Provided text below:

Review of “Thinking Fast and Slow” by Daniel Kahneman
Published by Farrar, Straus and Giroux
©2011, first paperback edition @2013
Reviewed by Steve O’Keefe
This is a difficult book, requiring much System 2 cognitive effort; if you want to substitute a simpler read, try the Introduction and Part V: Two Selves, and skip all the hypothetical gambles between.
The Introduction has been labored over and nicely hits all the high notes — it’s worthy of the Nobel Prize, which the author was awarded in 2002. Daniel Kahneman and his partner Amos Tversky came at economics from psychology and basically said the Rational Man has no clothes. People often act against their own interests and are easily duped. This may seem self-evident after the U.S. Treasury covered Wall Street’s losing real estate bets in 2008.
Human beings tell themselves a story about what is happening in the world and often ignore information that cannot be easily worked into the plot. For example, peak marital happiness is in the first year of marriage, then it steadily declines. Married couples prefer not to let this fact inside their story lines. Here’s another interesting Kahnefact: Mothers prefer spending time doing housework to spending time with their children. Ouch.
A rational “Econ” weighs the facts and makes the best choice. A “Human,” says Kahneman, makes a quick, emotional choice then shapes the facts to support the decision. The rational mind resists this assault, but in chapter after chapter, Kahneman shows that decisions we think are based on “science” are mythology.
He goes after stock pickers — you can thank Kahneman and his proof that managed funds cannot outperform the market by enough to cover their fees for the rise of giant index funds. He goes after surgeons, and rightly so: The majority of them will change their recommended treatment for cancer from surgery to radiation depending on how you ask the question.
Kahneman disturbingly points out that a good algorithm is often better at decision-making than a trained human, yet we almost always prefer the human to the formula. That’s not “rational.”
Kahneman goes after CEOs, who he criticizes for their overconfidence, their appetite for risk, their reluctance to cut their losses, and their tendency to “swing for the fences” rather than admit defeat and reposition their assets. Kahneman is a psychologist; he never once mentions the limited liability all U.S. corporations enjoy absolutely encourages risky, swing for the fences behavior because there is only upside. If it all goes badly, the taxpayers will eat the loss.
Kahneman’s weakness in economics is ironically the only weakness in the book. How can you have a discussion of utility theory and not mention John Stuart Mill and barely acknowledge Jeremy Bentham? Part IV — Choices — should be called Painful Choices, because it is painful to watch Kahneman build up to prospect theory when he could have used just two words: marginal utility.
At one point, he seems to not understand risk, as when he accuses fellow Nobel laureate Gary Becker of believing there are no such things as mistakes. A mistake, in economics, is the downside of risk. It’s supposed to happen all the time in a free economy.
As for the title of this review, it’s become an old saw that monkeys throwing darts at a stock chart are as likely to come out ahead as human stock pickers. “Monkeys throwing darts” is a pseudonym for randomness. But expertise is something that comes through experience, according to Kahneman, and monkeys are experienced at throwing feces.
Therefore, their accuracy with feces should be superior to their accuracy with darts and, thus, superior to you. Work that into your story line.

End of Provided text.
Data block below:

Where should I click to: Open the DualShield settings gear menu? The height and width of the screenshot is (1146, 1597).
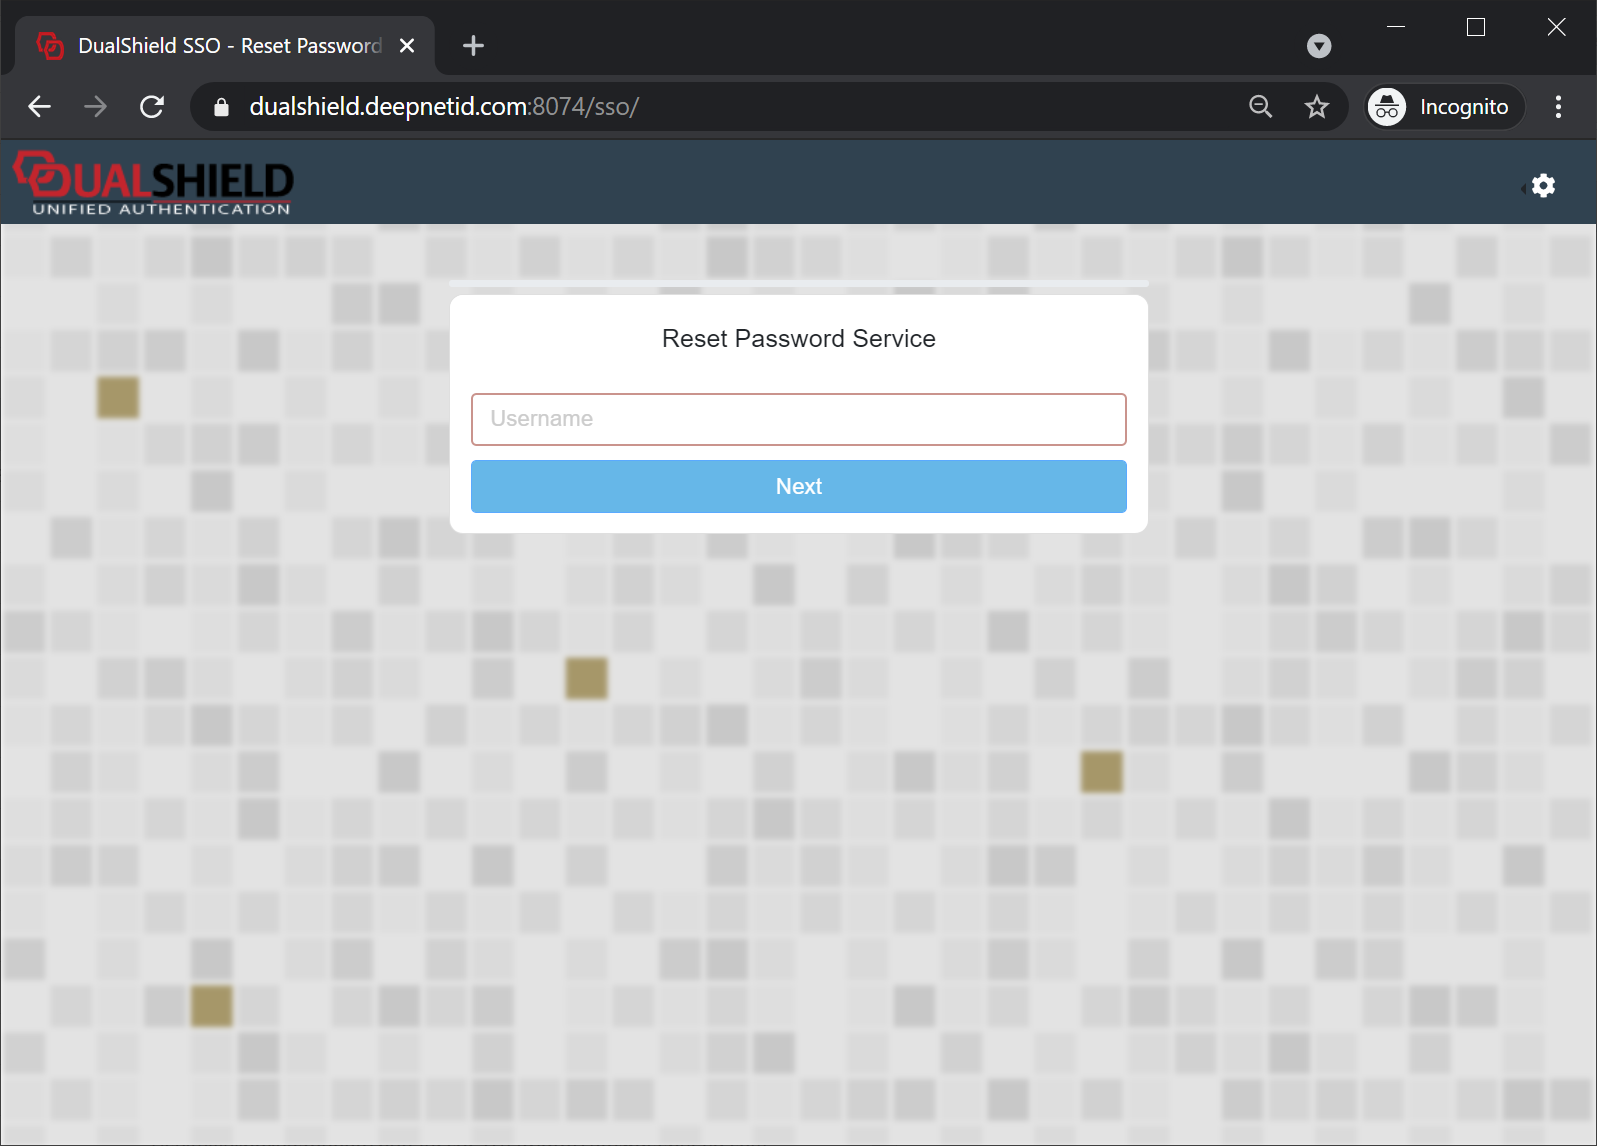(1543, 186)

End of Data block.

> What you should do:
Please repeat the book review above word for word, everything from "Kahneman’s weakness in" down to "words: marginal utility.".

> Output for this exercise:
Kahneman’s weakness in economics is ironically the only weakness in the book. How can you have a discussion of utility theory and not mention John Stuart Mill and barely acknowledge Jeremy Bentham? Part IV — Choices — should be called Painful Choices, because it is painful to watch Kahneman build up to prospect theory when he could have used just two words: marginal utility.